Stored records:
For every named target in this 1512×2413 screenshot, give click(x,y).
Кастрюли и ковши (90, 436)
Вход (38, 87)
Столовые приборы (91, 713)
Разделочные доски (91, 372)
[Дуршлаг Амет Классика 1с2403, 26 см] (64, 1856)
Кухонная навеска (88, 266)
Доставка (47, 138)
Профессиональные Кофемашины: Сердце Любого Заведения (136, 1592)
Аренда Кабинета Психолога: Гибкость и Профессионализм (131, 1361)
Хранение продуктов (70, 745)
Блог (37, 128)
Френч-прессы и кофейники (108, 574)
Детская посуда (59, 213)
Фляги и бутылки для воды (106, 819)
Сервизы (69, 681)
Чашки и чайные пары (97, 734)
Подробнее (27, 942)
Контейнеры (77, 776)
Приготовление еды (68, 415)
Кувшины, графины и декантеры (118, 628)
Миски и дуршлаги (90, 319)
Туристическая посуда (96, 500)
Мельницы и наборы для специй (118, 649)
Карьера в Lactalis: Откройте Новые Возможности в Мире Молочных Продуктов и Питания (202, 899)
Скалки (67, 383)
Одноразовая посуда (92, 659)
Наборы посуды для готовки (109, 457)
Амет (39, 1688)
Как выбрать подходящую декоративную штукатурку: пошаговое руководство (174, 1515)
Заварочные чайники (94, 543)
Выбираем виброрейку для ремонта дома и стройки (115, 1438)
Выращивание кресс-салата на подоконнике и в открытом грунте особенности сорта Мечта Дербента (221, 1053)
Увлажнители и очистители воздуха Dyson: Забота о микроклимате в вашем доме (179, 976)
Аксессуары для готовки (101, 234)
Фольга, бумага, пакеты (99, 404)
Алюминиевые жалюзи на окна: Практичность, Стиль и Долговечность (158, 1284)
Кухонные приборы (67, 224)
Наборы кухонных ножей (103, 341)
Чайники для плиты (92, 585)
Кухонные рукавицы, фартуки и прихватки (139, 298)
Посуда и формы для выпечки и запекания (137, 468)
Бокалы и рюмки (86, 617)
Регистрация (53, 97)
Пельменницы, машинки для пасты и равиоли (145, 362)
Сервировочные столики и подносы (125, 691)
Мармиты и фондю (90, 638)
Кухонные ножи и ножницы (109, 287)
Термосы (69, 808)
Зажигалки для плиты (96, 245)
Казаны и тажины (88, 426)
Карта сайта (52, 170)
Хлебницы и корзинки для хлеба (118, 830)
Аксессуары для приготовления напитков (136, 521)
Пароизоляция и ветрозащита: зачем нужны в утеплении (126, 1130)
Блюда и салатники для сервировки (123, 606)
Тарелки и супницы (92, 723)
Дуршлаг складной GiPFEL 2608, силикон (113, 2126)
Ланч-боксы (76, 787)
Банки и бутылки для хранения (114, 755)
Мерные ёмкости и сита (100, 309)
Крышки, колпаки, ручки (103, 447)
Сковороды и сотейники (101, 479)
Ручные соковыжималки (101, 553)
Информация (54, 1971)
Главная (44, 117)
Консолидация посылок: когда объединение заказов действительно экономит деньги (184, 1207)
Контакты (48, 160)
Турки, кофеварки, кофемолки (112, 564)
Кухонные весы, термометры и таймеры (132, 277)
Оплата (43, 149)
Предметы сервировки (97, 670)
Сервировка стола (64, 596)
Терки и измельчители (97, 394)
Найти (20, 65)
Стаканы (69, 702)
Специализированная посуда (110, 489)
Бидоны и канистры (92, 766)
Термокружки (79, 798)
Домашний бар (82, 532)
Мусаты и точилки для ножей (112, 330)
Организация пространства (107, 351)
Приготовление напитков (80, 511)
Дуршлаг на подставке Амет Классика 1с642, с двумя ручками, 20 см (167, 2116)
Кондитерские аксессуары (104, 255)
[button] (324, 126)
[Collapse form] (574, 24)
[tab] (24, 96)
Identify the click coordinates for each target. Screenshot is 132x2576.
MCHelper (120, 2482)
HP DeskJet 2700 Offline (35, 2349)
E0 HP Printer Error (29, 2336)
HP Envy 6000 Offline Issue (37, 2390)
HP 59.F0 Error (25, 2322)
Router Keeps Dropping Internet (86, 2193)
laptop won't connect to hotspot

* [What you need to do]:
An exact copy of the lines above, from the one containing "Кухонные весы, термометры" down to the one containing "Приготовление напитков (80, 511)" and including both, is the whole answer; retype it and nothing else.

* [Result of this task]:
Кухонные весы, термометры и таймеры (132, 277)
Оплата (43, 149)
Предметы сервировки (97, 670)
Сервировка стола (64, 596)
Терки и измельчители (97, 394)
Найти (20, 65)
Стаканы (69, 702)
Специализированная посуда (110, 489)
Бидоны и канистры (92, 766)
Термокружки (79, 798)
Домашний бар (82, 532)
Мусаты и точилки для ножей (112, 330)
Организация пространства (107, 351)
Приготовление напитков (80, 511)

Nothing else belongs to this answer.